CHAPTER ON FIRST CIVIL WAR 1562, PROVENCE, DAUPHANY, AND ORANGE AND CHATEAUNEUF DE PAPES:  horrors here in orange not surpassed in the most savage annals of war history. Page 49 vol 2 of Baird. This makes a full chapter maybe two. Cathedral of Notre Dame of Nazareth, completed in 1208, but looks very Romanesque, square tower, round arches, and crammed into medieval streets so it’s hard to get a complete view of it. That may be just today. In December of 1561 the gospel had taken such a hold on the people in this place that Huguenots far outnumbered RC. The cathedral became the temple for Huguenot worship. William of Orange had become the duke of this principality in France, by marriage, I assume. It’s nowhere near Holland. Apparently he was still RC as his dukedom became more Protestant and pressures were exerted on him to crush Reformation in his dukedom, which he sort of half-heartedly did at first. Meanwhile, the Reformation is growing in the Netherlands; he would eventually be converted to Christ and become a champion of Reformation. As far as I know, he never lived in Orange, but may have visited. In the first war of religion, Orange was brutally put to the sword, men killed, women raped and abused and then killed, children and elderly put to the sword, the few who survived thrown in prison, the ancient Roman theatre. It has a vast wall with inset Roman arches but is an imposing wall, theatre, fort, slum, prison, now back to theatre (we ate our 30th wedding anniversary dinner at a café right in front of it). There is a castle ruin behind it that probably played a role in the war. The arch of triumph built in BC 20 celebrates the Roman victory over the Ghauls in this region.

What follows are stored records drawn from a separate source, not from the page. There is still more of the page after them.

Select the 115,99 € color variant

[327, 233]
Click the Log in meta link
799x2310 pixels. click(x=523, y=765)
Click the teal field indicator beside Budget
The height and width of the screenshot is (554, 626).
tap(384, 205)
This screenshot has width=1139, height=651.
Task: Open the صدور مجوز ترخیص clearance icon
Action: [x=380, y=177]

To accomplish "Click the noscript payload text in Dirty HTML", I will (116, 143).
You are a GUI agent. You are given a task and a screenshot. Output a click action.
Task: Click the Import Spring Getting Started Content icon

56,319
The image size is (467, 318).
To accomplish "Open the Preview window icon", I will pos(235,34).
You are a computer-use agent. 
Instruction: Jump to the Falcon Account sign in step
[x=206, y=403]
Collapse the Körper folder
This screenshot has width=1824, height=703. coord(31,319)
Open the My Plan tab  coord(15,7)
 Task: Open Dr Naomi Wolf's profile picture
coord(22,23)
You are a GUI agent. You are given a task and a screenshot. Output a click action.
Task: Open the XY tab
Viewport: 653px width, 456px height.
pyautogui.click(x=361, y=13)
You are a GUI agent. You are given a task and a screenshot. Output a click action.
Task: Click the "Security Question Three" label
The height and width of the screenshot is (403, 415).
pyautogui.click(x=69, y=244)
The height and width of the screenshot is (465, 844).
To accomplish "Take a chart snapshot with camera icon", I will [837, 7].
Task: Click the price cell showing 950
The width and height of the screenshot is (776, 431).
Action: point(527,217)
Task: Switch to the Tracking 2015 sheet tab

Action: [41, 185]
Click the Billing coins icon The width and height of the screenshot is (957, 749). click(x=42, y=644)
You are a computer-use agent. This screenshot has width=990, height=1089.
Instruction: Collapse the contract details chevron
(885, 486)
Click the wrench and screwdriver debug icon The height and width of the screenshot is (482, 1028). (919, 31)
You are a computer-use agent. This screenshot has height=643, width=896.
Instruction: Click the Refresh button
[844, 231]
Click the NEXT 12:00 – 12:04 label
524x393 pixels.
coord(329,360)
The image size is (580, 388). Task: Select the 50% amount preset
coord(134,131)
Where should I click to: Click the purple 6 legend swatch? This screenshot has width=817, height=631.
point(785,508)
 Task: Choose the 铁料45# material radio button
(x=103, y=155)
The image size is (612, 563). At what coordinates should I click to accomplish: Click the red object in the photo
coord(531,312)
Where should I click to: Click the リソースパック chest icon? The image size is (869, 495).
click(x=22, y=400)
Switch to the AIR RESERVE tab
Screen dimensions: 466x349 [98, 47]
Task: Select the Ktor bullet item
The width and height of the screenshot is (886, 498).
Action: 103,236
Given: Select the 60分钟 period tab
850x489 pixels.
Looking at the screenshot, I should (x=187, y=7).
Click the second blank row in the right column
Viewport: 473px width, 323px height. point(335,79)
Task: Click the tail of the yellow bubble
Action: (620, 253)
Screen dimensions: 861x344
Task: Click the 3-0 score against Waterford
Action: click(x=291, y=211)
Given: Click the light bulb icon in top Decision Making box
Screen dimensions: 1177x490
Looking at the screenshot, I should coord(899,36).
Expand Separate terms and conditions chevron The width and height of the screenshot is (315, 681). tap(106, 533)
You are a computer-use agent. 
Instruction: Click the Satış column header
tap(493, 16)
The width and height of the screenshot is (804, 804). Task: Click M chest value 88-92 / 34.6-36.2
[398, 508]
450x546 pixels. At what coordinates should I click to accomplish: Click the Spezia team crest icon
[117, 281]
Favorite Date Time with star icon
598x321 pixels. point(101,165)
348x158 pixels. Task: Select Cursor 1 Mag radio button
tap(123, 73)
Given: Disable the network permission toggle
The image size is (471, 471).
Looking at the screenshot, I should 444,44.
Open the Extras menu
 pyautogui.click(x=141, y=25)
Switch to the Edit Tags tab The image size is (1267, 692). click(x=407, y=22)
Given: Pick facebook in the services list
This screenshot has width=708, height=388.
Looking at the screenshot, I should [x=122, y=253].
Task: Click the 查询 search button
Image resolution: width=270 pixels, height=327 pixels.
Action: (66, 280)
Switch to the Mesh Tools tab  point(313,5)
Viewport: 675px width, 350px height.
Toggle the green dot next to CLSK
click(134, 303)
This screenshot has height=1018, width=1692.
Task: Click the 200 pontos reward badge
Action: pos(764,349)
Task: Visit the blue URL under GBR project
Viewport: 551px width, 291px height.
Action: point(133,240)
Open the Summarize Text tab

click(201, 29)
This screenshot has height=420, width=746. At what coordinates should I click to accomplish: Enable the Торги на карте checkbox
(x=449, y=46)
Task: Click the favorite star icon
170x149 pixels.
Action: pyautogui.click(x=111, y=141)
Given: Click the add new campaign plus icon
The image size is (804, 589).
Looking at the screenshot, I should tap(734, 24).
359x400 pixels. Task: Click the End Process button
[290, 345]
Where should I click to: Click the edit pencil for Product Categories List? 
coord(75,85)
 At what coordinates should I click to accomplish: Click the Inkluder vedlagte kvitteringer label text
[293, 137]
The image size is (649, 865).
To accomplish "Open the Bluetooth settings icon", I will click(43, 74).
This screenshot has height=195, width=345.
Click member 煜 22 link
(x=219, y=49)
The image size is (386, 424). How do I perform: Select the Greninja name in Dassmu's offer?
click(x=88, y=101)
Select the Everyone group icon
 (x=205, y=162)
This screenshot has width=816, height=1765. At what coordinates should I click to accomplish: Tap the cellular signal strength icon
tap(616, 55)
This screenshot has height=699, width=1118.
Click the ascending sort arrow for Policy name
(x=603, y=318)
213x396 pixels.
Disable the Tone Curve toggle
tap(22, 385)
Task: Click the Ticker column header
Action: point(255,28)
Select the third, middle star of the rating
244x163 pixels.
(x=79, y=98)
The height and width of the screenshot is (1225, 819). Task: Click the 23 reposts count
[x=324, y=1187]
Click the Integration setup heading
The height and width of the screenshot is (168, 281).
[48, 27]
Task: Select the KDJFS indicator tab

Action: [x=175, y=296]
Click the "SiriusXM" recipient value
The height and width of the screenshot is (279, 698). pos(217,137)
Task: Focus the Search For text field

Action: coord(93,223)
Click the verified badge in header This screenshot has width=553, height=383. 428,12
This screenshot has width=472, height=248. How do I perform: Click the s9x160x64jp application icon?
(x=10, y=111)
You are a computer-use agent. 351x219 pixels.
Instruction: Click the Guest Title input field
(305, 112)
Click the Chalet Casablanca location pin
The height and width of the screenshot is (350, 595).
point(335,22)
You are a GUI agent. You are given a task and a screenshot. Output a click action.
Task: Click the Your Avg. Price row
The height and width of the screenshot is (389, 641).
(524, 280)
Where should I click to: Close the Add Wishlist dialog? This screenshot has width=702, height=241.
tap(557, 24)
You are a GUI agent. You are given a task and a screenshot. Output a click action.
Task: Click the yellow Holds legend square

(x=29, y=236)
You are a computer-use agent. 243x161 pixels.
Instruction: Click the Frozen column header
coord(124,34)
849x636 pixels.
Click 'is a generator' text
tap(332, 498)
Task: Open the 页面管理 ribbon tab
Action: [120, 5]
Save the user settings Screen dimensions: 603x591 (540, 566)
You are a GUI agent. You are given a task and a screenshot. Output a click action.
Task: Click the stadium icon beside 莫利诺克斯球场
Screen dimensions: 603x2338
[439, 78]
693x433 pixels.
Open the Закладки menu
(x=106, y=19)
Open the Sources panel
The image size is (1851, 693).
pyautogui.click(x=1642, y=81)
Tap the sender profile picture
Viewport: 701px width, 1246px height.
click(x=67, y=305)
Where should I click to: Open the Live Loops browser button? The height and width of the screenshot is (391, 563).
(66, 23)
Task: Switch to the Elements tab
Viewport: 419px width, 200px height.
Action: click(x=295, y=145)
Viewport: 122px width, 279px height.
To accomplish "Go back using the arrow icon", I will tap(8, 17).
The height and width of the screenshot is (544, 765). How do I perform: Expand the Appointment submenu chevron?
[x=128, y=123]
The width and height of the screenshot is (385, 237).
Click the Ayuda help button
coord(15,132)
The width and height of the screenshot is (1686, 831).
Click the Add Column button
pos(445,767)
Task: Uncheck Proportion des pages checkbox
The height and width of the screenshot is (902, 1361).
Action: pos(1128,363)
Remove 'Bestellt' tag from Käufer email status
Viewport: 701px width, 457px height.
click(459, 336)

Very impressive, intact edifice, lots of detailed stone carving visible in its three arches (middle large, two on sides smaller and narrower, unlike Nîmes’ which had four, two large ones for chariots, and two smaller for walking through, but Nîmes was just a city gate for walking in and out, right and left traffic, through the walls, this a triumphal arch, larger middle one for chariots, and two walking ones, still pretty large).

Wednesday, August 7, 2013

Angers another stronghold of Huguenot gospel

Angers was a stronghold of the Huguenots

At a convent within sight of the cathedral the Edict of Nantes was drafted and edited, later to be signed by Henri IV at Nantes (Cheryl spotted the plaque on the building where it was drafted). The castle is unique in its stone work, with dark stone layers alternating with lighter stone work; it also has multiple round large towers connected by shorter wall sections. Inside is the largest tapestry in the world, a vast exploration of the Apocalypse from Revelations. 

Narrow winding medieval streets bring you from the castle past the convent and to the XI century cathedral, again the earlier part of what must have been a cloister on the south side uses the darker stones like the castle. Inside the ribbed vaulting is wide and unadorned and there is no ambulatory, so it feels sort of cramped. It feels very popish, a black robed cleric praying to an image of Mary in the chapel in the north transept, and the rose window in the south transept enacts the apocalypse. 

Nearby is Saumur, local duke a faithful supporter of the Huguenot cause who gave up his castle in 1593 to be the first seminary for training Protestant pastors. Sadly, this seminary also produced Moises Amyraut, who would attempt to modify Reformed theology after Dordt into Amyraldianism, four point Calvinism, hypothetical universalism. But this all happens decades after the setting of my Huguenot historical fiction, set when the theology was more complete and faithful to Reformation gospel.